→ **ACTION ITEM**
Write out the records again, exactly. Nothing may be dropped.

---*---

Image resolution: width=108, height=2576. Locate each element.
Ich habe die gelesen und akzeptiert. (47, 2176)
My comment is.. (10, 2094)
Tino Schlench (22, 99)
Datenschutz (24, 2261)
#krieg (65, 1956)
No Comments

---*---

→ **SOLUTION TO THIS PROBLEM**
Image resolution: width=108, height=2576. Locate each element.
Ich habe die gelesen und akzeptiert. (47, 2176)
My comment is.. (10, 2094)
Tino Schlench (22, 99)
Datenschutz (24, 2261)
#krieg (65, 1956)
No Comments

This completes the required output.